Carmiesha Cox

Personal information
- Nationality: Bahamas
- Born: 16 May 1995 (age 31) The Bahamas

Sport
- Sport: Running
- Events: 100 metres, 200 metres,

Medal record
Women's athletics
Representing the Bahamas
Pan American Junior Championships
| Gold medal – first place | 2011 Miramar | 4×100 m relay |
CAC Junior Championships (Youth)
| Gold medal – first place | 2012 San Salvador | 100 m |
| Silver medal – second place | 2012 San Salvador | 200 m |
| Silver medal – second place | 2012 San Salvador | 4×100 m relay |
CARIFTA Games (Junior)
| Gold medal – first place | 2012 Hamilton | 4×100 m relay |
| Gold medal – first place | 2013 Nassau | 4×100 m relay |
| Silver medal – second place | 2012 Hamilton | 100 m |
| Silver medal – second place | 2013 Nassau | 100 m |
| Bronze medal – third place | 2013 Nassau | 200 m |
CARIFTA Games (Youth)
| Gold medal – first place | 2011 Montego Bay | 200 m |
| Silver medal – second place | 2011 Montego Bay | 4×100 m relay |

= Carmiesha Cox =

Bahamian sprinter and hurdler

Carmiesha Cox (born 16 May 1995) is a Bahamian sprinter and hurdler who attended Purdue University.

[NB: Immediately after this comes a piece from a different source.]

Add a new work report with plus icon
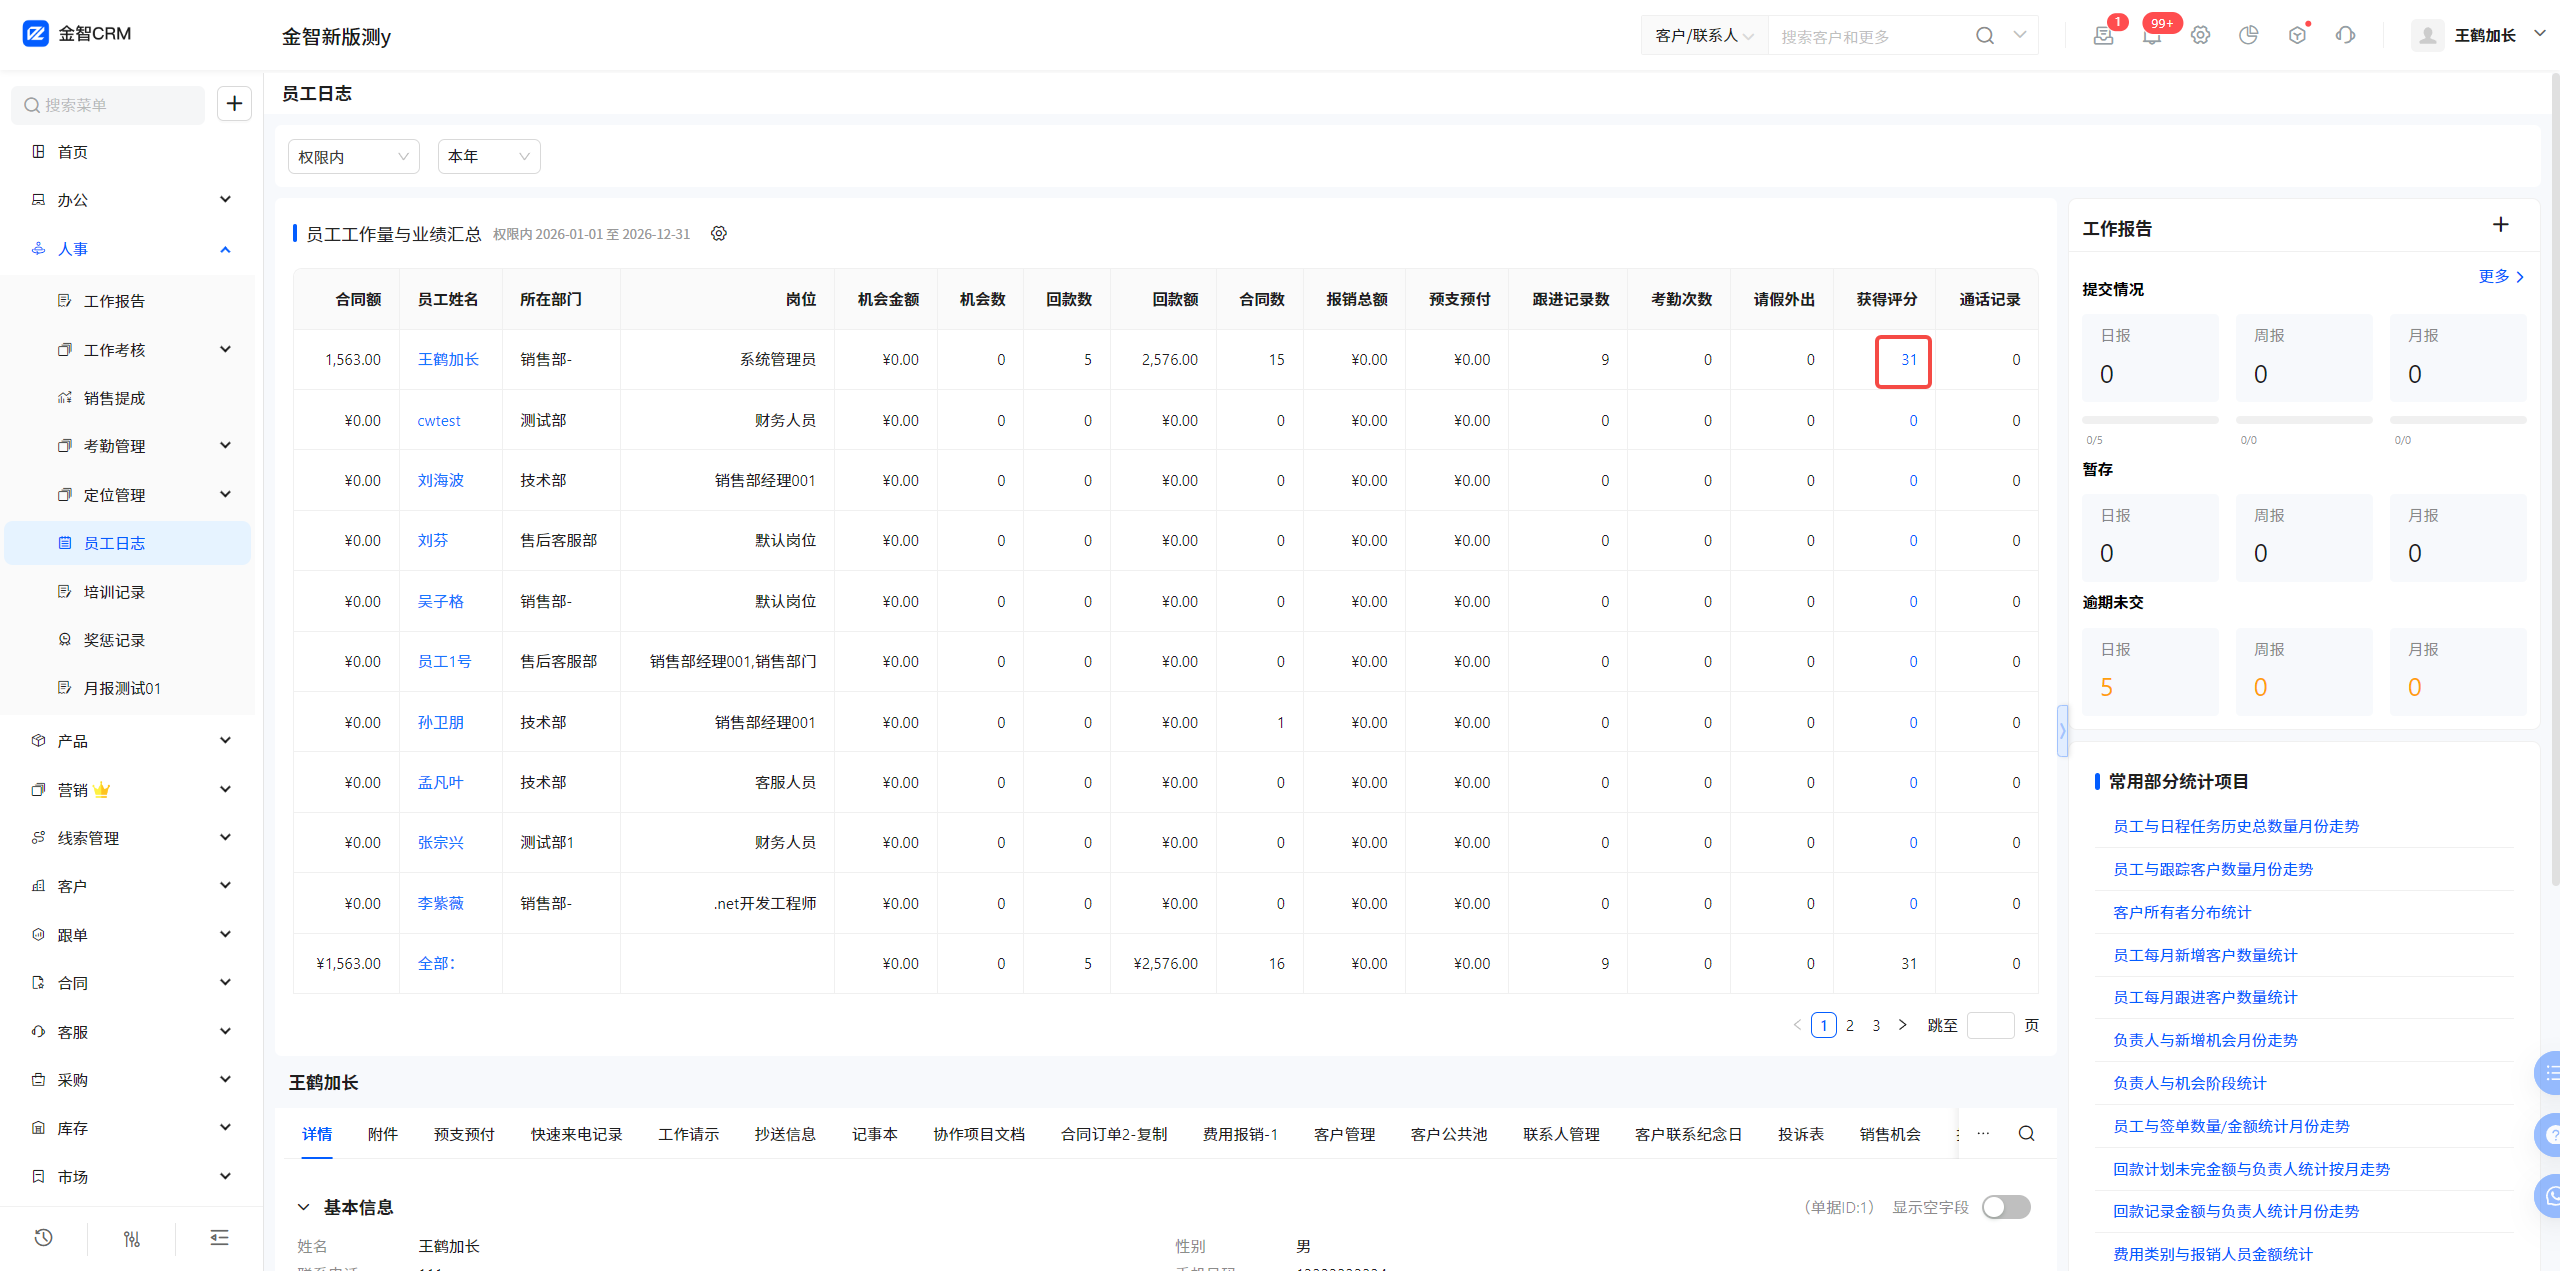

She was part of a gold medal-winning Bahamian team at the 2011 Pan American Junior Athletics Championships. She also ran the third leg of the 4x400 metres Relay at the 2016 Olympic Games.

==Early life==
Carmiesha Arecta Anna Cox was born to Carmen and Dwight Cox. She has four siblings - three older brothers and one older sister. Cox attended high school at Aquinas College. She later attended Purdue University, from 2014 to 2018, where she majored in business management.